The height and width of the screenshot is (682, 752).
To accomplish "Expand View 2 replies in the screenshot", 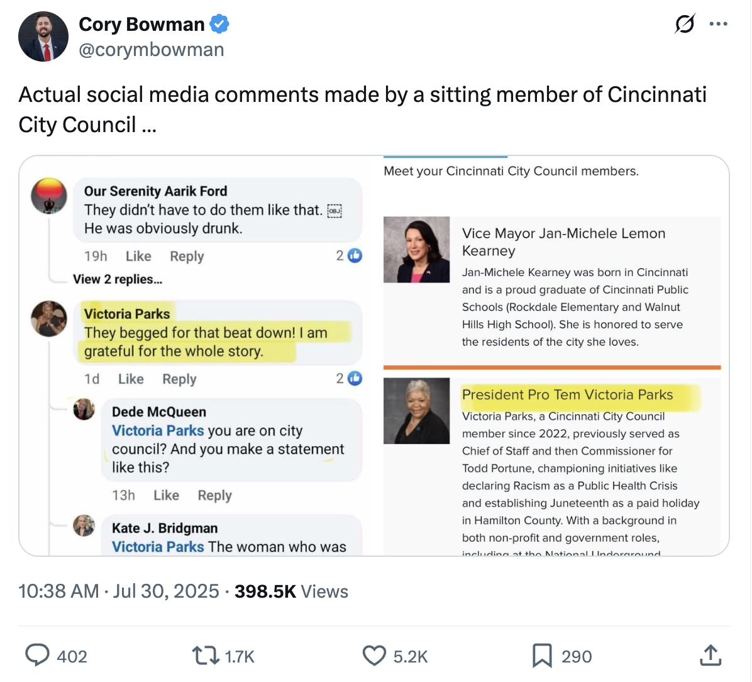I will point(118,279).
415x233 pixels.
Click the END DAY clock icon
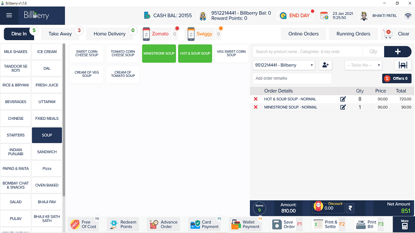(283, 15)
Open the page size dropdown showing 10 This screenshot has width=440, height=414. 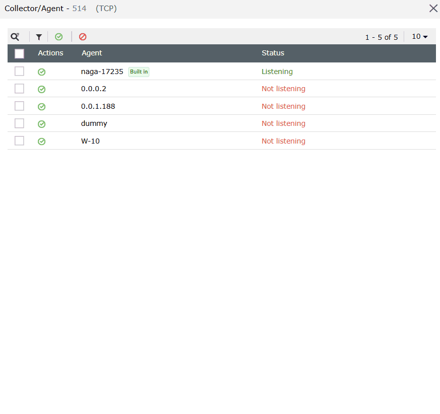(419, 36)
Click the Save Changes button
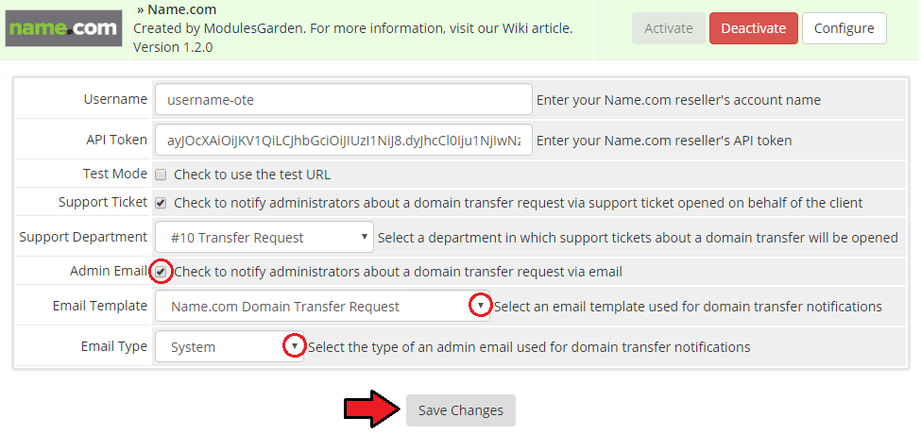921x434 pixels. 461,410
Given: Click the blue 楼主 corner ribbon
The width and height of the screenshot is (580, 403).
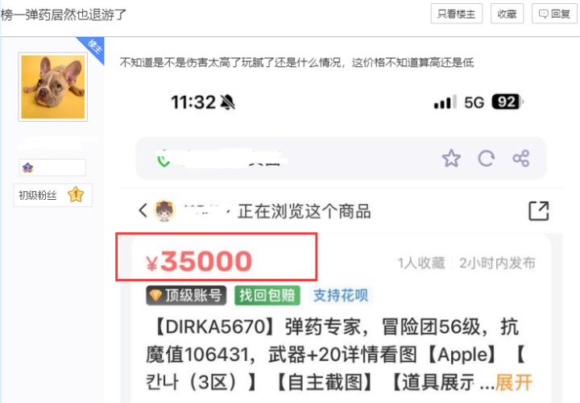Looking at the screenshot, I should (x=93, y=48).

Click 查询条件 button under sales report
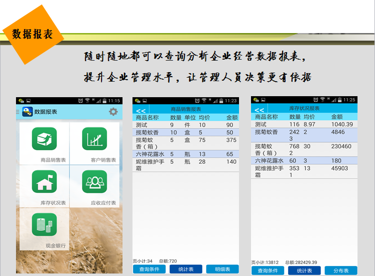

***

Task directions » An exact restatement of the lines from the one holding "The width and" through the end of the entries, both ends included, is the whole answer. Pictures stay out.

Finished task »
The width and height of the screenshot is (580, 403).
Looking at the screenshot, I should (x=93, y=48).

Click 查询条件 button under sales report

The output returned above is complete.